Allison had told me during one of our discipleship meetings that she would love to know how to cook a whole chicken. So, not too long afterward, that’s exactly what we did. You may now be thinking to yourself, “What in the world does chicken have to do with discipleship?”
It depends on how you look at it. If the only things I was seeking to pass on to Allison were cooking skills, then what we were doing might better be called mentoring. To mentor another means to advise or train. It involves one person who has experience and skills, passing on that knowledge to another person. Like Allison and me and the chicken.
My friend Beka who lives and serves in West Africa, recently described to me the desperate need for mentoring on the mission field. New families regularly come to serve in their ministry, and the women desperately need mentors. They need women who have more experience with the culture to help them learn how to use the local language, shop for food, or slice a mango. Basic life skills needed for survival. Thankfully there are people like Beka who are willing to mentor younger missionaries over and over again.
Women in America need mentoring, too. We might need training on how to set up a budget, manage our time, or plan meals for our families. Or maybe we need advice on how to make decisions, make a bed, or make a good cup of tea. Mentoring is a beautiful thing, a practice as old as the relationships between women.
Discipleship can certainly include mentoring. In my small discipleship group, there is no limit to the topics we might discuss or the things we might teach each other. We have chickens in the oven all the time!
But discipleship is also different than mentoring. Discipleship has two distinct aspects that mentoring does not have:
- The burden of discipleship is the gospel. In a discipleship relationship, you might learn anything from needlepoint to how to change a tire, but the primary purpose of the relationship is to pass on the truths of the gospel. As we seek to apply the gospel to all the different areas of our lives, the conversations can take us anywhere. But the burden, the central focus, of what we discuss and apply is the amazing good news of Jesus.

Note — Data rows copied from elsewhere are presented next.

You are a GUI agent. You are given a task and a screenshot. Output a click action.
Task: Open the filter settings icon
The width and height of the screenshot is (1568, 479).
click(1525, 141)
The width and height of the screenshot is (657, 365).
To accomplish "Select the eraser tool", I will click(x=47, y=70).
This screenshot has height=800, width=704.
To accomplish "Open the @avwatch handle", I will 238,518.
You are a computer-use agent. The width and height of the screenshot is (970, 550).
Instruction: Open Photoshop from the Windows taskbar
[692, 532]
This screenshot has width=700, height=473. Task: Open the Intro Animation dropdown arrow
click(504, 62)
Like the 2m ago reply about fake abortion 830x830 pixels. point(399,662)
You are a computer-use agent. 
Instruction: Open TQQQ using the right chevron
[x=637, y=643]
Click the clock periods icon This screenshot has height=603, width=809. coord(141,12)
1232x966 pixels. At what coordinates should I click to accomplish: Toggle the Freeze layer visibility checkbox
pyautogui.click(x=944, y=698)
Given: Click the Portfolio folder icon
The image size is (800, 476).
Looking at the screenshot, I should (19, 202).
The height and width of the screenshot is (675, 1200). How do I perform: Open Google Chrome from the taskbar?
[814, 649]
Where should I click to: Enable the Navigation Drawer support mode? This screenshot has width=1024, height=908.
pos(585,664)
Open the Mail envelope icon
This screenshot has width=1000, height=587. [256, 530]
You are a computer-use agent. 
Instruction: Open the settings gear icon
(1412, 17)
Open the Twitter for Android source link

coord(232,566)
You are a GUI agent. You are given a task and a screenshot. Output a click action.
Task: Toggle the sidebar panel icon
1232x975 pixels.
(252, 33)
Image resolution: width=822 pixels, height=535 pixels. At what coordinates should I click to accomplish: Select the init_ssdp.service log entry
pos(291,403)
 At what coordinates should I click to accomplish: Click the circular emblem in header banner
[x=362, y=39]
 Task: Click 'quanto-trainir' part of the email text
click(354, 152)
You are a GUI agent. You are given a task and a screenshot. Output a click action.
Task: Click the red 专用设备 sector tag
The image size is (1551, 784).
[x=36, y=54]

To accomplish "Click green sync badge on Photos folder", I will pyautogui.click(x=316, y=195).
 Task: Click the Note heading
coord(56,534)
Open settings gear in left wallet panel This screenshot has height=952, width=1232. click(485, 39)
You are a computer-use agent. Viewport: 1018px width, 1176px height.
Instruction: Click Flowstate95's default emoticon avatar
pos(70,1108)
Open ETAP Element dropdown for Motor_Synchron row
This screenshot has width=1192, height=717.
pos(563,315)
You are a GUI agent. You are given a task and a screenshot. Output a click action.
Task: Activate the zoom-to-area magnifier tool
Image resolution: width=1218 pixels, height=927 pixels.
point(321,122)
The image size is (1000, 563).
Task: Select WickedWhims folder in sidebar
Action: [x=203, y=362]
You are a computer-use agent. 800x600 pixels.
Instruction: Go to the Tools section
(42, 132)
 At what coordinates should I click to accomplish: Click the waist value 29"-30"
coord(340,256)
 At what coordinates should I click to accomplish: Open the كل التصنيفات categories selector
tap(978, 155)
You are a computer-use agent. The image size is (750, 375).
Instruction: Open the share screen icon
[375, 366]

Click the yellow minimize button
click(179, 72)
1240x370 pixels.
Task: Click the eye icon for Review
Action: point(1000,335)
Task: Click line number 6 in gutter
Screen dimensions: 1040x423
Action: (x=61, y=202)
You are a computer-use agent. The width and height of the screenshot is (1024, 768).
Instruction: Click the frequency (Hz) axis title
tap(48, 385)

- The goal of discipleship is reproduction. While a mentoring relationship is complete in itself, one person training another, a discipleship relationship is not. Underneath the training that goes on in a discipleship relationship there lies an important goal: the person receiving training in the gospel then passes it on to others. This is how we grow the church, expand the kingdom, and pass on faith from one generation to another.
Jesus has called us all to go and make disciples, teaching them to obey everything he has commanded. So go ahead and put the chicken in the oven together, but don’t forget the burden and goal of discipleship. You’re passing on the gospel so that they can do the same.